If you’ve ever seen Alfred Hitchcock‘s Saboteur (1942), you’ll probably recall one brief but noteworthy scene. While fleeing to the Statue of Liberty, Fry (Norman Lloyd) the saboteur is restlessly glancing out his taxi cab window. The cab passes a pier where a ship is seen lying grotesquely on its side; to all appearances, the aftermath of a calamitous event. Fry views the destruction with obvious pleasure; a certain gleam in his ferret-like eyes. Even though his own attempt to sabotage a newly launched ship had just been thwarted (at that moment, police are pursuing him) one gets the impression that he takes consolation in the thought that while he might have failed others may have succeeded.
What Fry is observing (along with the audience, of course) is quite possibly the remains of an actual sabotage of an actual ship…well, sort of.
The ship was the SS Normandie; a French ocean liner renamed USS Lafayette after being seized by US officials under the right of angary.

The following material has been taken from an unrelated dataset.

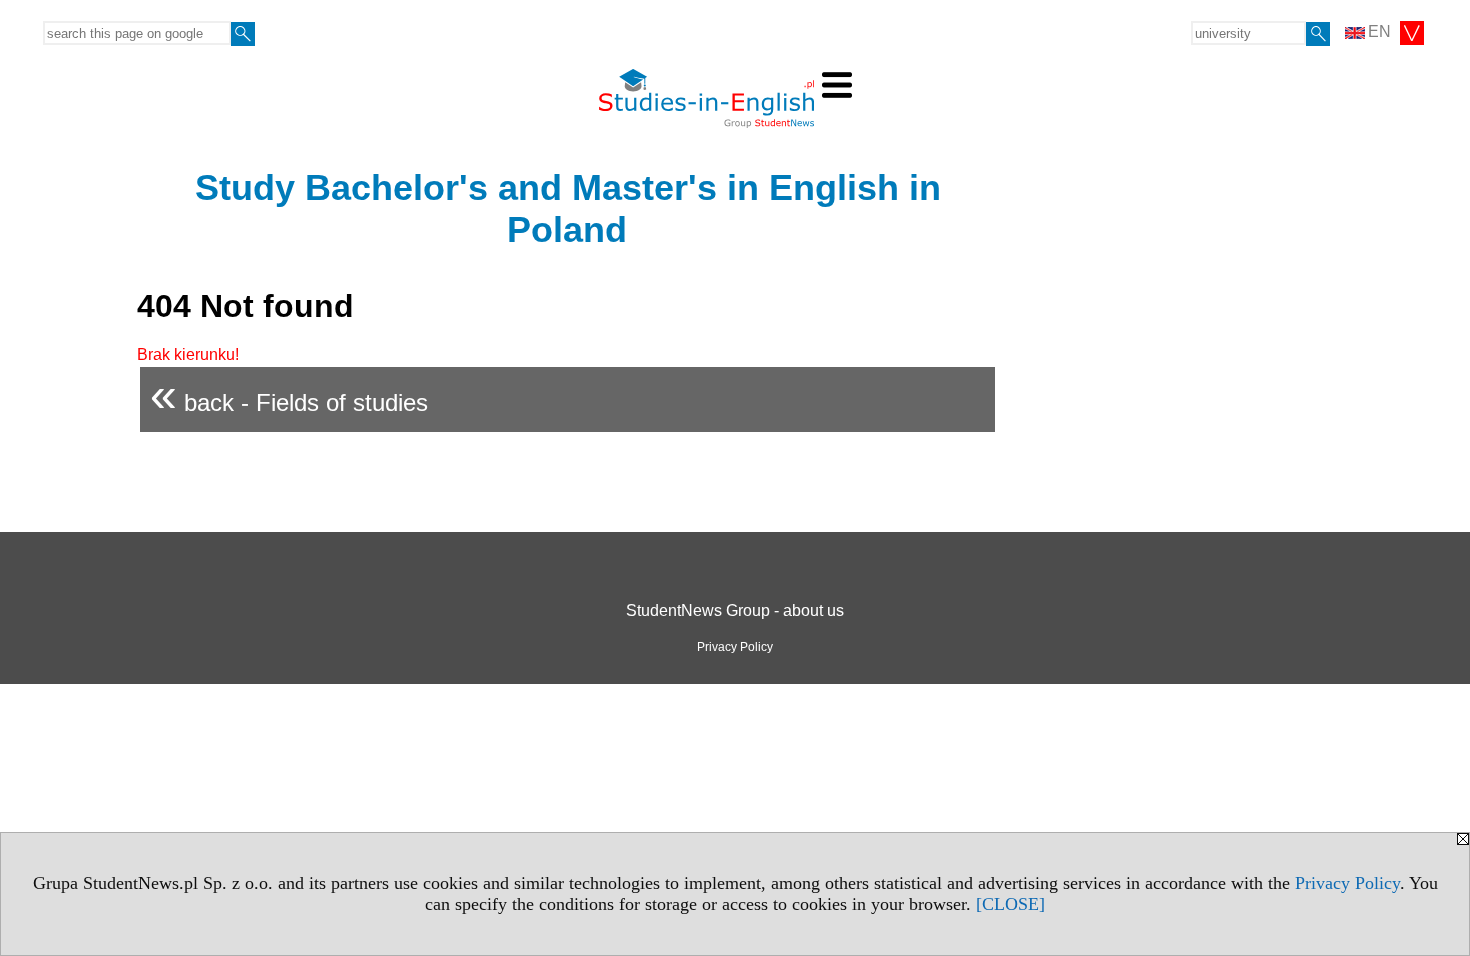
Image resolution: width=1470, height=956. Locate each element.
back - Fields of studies (289, 394)
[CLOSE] (1010, 904)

Launched in 1932, she was once considered the “most powerful steam turbo-electric propelled ship ever built” as well as being considered by many as the “the greatest of all ocean liners.” Despite this, the ship turned out to be a commercial failure. Now in US possession, she was moored at Manhattan’s Pier 88 on November 9, 1942, being refitted as a troop ship, when she met her end. Not a victim of Nazi sabotage, but rather the suspected sabotage of an older and uniquely virulent phenomenon in the annals of crime in America. (Wikipedia)
At the outbreak of World War II, it was feared that German U-boats were entering New York Harbor virtually undetected. Nazi sympathizers were also known to be collaborating with the enemy and an act of sabotage was expected at any time. The FBI determined that New York’s shipyards or docks, with warship construction and cargoes supplying a growing and insatiable war, would be a primary target. But to safeguard New York Harbor, the FBI may have been forced to shake hands with the Devil: the Mafia (a crime syndicate never publicly acknowledged by the Feds until the 1960s) then headed by Lucky Luciano; the primary controllers of New York’s waterfront in the 1940s.
However, when the war began, Lucky Luciano was serving a 30 to 50 year prison stretch and, presumably, wasn’t feeling very lucky. He was looking for a way out of prison and when America’s harbors were imperiled, Luciano suddenly waxed patriotic. According to his authorized biography, he had Meyer Lansky (another sudden patriot) arrange a deal with the Government through a high-ranking naval official. In exchange for security (or, more precisely, the mob’s “protection”) for warships being built and cargo being shipped, Luciano would be released from prison and deported.
Because some government officials were reluctant to deal with the Mafia (an insult to Italians in particular and to humanity in general), Lucky arranged for an “incentive.” The Mafia did what they do best and planted an incendiary bomb aboard the SS Normandie; the dire need for their services. According to Luciano, the “bomb was blamed on the Germans, and the government was extorted into taking the deal by Lansky and the Italian mafia.” Within a few days, Luciano was released and deported to Sicily. Absolute Astronomy
When Hitchcock heard of the fire aboard the Normandie, he promptly sent a news crew to the scene to capture some film footage of the disaster. They arrived the next day, after the resulting fire had been extinguished, but the wrecked hull of the ship alongside its mooring would be immortalized in . It’s said that government officials asked Hitchcock to remove the footage but he refused. Perhaps the great director reasoned (as I do) that Fry and Luciano had more in common than either villain would allow. They were both patriotic in their own diverse fashion and both dedicated to their own twisted cause.